LA MUJER ESTRANGULADA CON EL CABLE DE UN CARGADOR MÓVIL
José Luis Atalaya Serna | Bélver

El cuerpo de la víctima yacía decúbito supino en la cocina. Llevaba muerta unas veinticuatro horas. No pude evitar mirar sus ojos. A pesar de años como inspector de policía, no me acostumbraba a ver la mirada vacía de un cadáver. Me sentí turbado y escapé fuera de la casa. De seguir así, tendría que acudir a un psicólogo. Di una vuelta por el jardín de la vivienda para calmar mi ansiedad. La pluralidad de colores de las flores era más agradables de ver que aquellos ojos. Todo el recinto gozaba de un cuidado exquisito; sin embargo, junto a la fachada sur, bajo una gran ventana abierta, había un florido macizo de rosales con flores cortadas y en el suelo. Al lado, la tijera de podar. Inspiré fuertemente y me decidí a volver a la escena del crimen. El cadáver tenía alrededor del cuello un cable, uno de esos cargadores de teléfono móvil. Junto a la víctima había un vaso, la puerta del armario estaba abierta. La mujer había sido atacada por la espalda tras coger un vaso. Obvio: iba a beber agua.
El principal sospechoso era el marido, la última persona que la había visto con vida. El hombre, de unos cincuenta años de edad, estaba sentado en un sillón del salón. Lidia, una compañera del cuerpo, me había puesto en antecedentes. Se acababa de divorciar, y el día anterior había discutido a gritos con su mujer; según decían los vecinos del chalet de enfrente. Le pregunté por qué.
—Por el collar de perlas —dijo—. Ayer vine a coger algunas cosas mías. Nada más entrar, ella abrió la ventana del salón de par en par, para fastidiarme, porque sabía que soy alérgico al polen. El collar es muy valioso. Ella decía que se lo había regalado mi madre, pero es una joya de la familia y pasa de una generación a otra; no estaba dispuesto a dejárselo. Agarré las perlas para llevármelas, pero ella me atizó con un paraguas. Estuve a punto de matarla, de verdad, pero me contuve y me marché para no hacerlo.
—Y qué más —le invité a proseguir.
—Vine esta mañana. Aún tenía la llave de la puerta, así que abrí.
—Pensaba llevarse el collar. ¿Cierto?
—Sí —dijo con rotundidad—. Pero el collar no estaba donde siempre, en la vitrina de salón. Al pasar por la puerta de la cocina, vi su cuerpo. Estaba muerta.

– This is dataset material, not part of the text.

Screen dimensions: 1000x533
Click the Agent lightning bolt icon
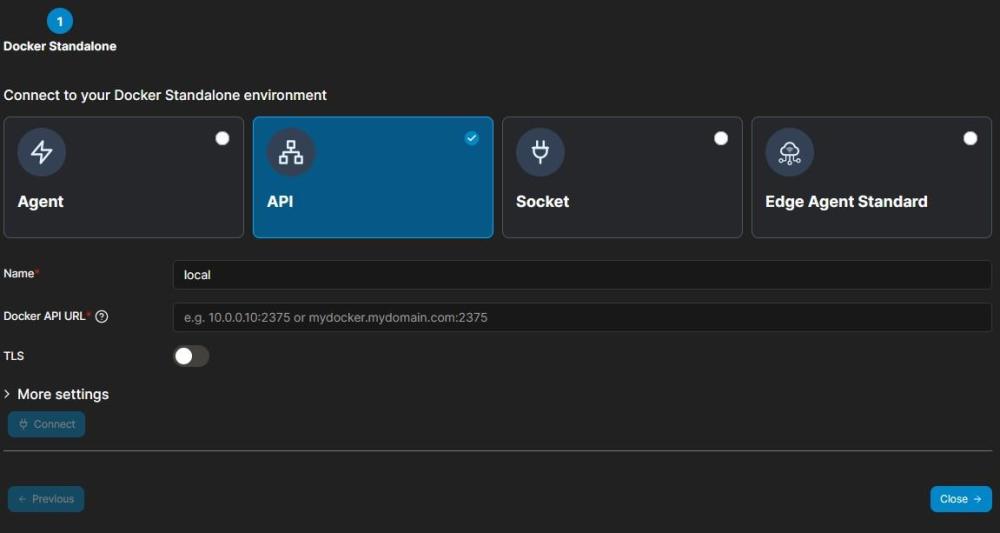pyautogui.click(x=42, y=152)
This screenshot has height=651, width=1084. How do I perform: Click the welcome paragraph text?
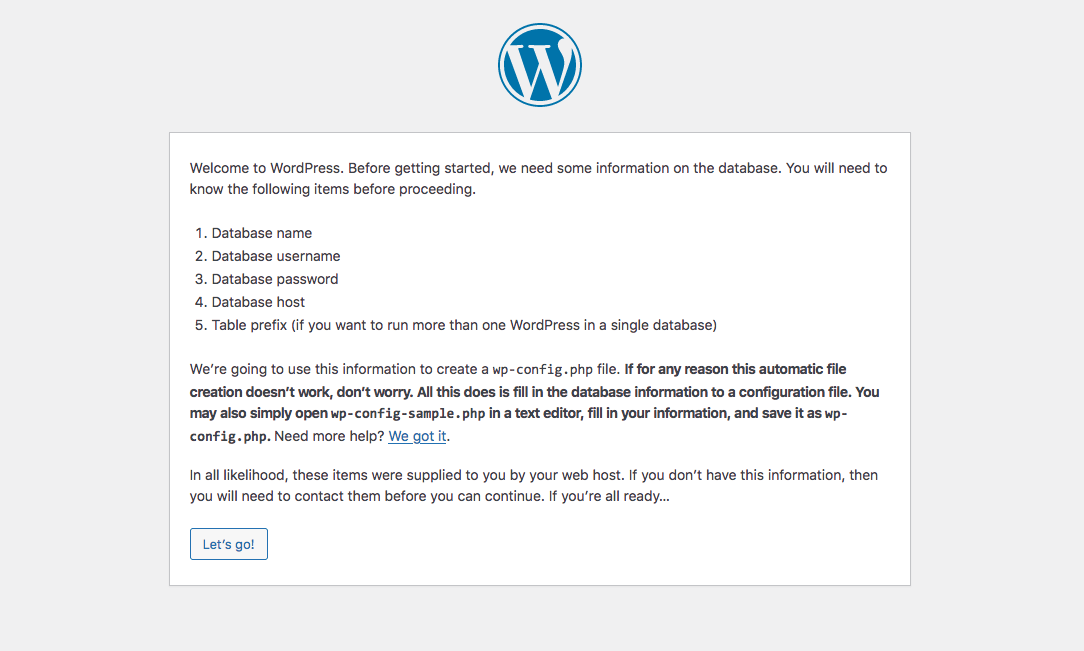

Sin duda, el marido era el asesino, pero había algo que no encajaba: ¿por qué volver? Un aire cálido entró por la ventana, aún abierta, el hombre estornudó. De repente, me vino a la mente una duda: y si…
—¿Quién cuida de su jardín?
—El jardinero que tenemos contratado —respondió.
—Localicen al jardinero, ordené. E interróguenlo.
Al día siguiente lo detuvimos cuando trataba de vender el collar de perlas. Lidia me preguntó cómo la había averiguado. Le contesté: «Obvio, las rosas no se podan en primavera».